Bas salaires et poudre aux yeux
De quoi relativiser le miracle suisse. Deux récentes enquêtes de l’Office fédéral de la statistique (OFS) mettent en évidence des réalités sociales et économiques peu reluisantes: 12% des travailleuses et des travailleurs occupent des postes à bas salaires (soit en dessous de 4335 francs par mois).
Sans surprise, on voit que certaines branches recourent très fortement à ce travail mal payé: la vente, la restauration et l’hôtellerie. Dans le commerce du détail, 17% des emplois entrent dans cette catégorie. Dans la restauration, la moitié des postes sont mal payés! Il s’agit là d’un modèle économique.
Le travailleur mal payé est souvent une travailleuse. Les bas salaires sont de 15,8% chez les femmes contre 6,5% chez les hommes. Même si un rééquilibrage semble en cours, puisque ce taux était encore de 19,4% en 2008 pour les premières. On observe une décrue chez les femmes et une augmentation chez les hommes. Le «progrès» est donc tout relatif. Enfin, les jeunes et les travailleurs âgés sont plus lourdement touchés.

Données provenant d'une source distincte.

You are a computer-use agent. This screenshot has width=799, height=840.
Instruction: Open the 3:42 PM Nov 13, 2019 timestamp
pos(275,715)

On relève que dans certaines régions, comme le Tessin, ce taux atteint 25%. Ou encore 19% dans le secteur privé à Genève1>Tribune de Genève du 29 juillet.. C’est donc sans surprise qu’on lit dans une seconde recherche de l’OFS que le taux de sous-emploi (des personnes qui travaillent à temps partiel mais qui souhaiteraient des horaires plus étendus) est de 7%. Ce qui place la Suisse dans le peloton de tête au niveau européen.
Cette précarité sociale et économique persistante peut constituer un élément pour expliquer la montée de certains néopopulismes. La Lega au Tessin semble avoir de beaux jours devant elle avec un quart des travailleurs à bas salaire. Idem pour Genève. Il est alors tellement aisé pour ces partis de trouver des boucs émissaires – immigrés ou frontaliers – qui seraient responsables du dumping salarial, tout en s’opposant aux mesures à même de faire cesser ce type d’exploitation. Que n’a-t-on pas entendu lors des débats sur le salaire minimum?
Il faudra bien revenir à la charge sur cette question. Et garantir aux travailleurs une protection digne de ce nom contre les mesures de rétorsion lorsqu’ils renâclent à accepter de tels traitements. A défaut, on risque d’avoir un Sarkozy à croix blanche qui viendra instrumentaliser ces études et brailler des slogans du type «travailler plus pour gagner plus». On a vu la clique blochérienne experte dans ce genre de manipulations statistiques. Le patronat n’est d’ailleurs pas en reste en matière d’arguments surfaits lorsqu’il s’agit de faire turbiner le dimanche ou promou-voir les ouvertures nocturnes.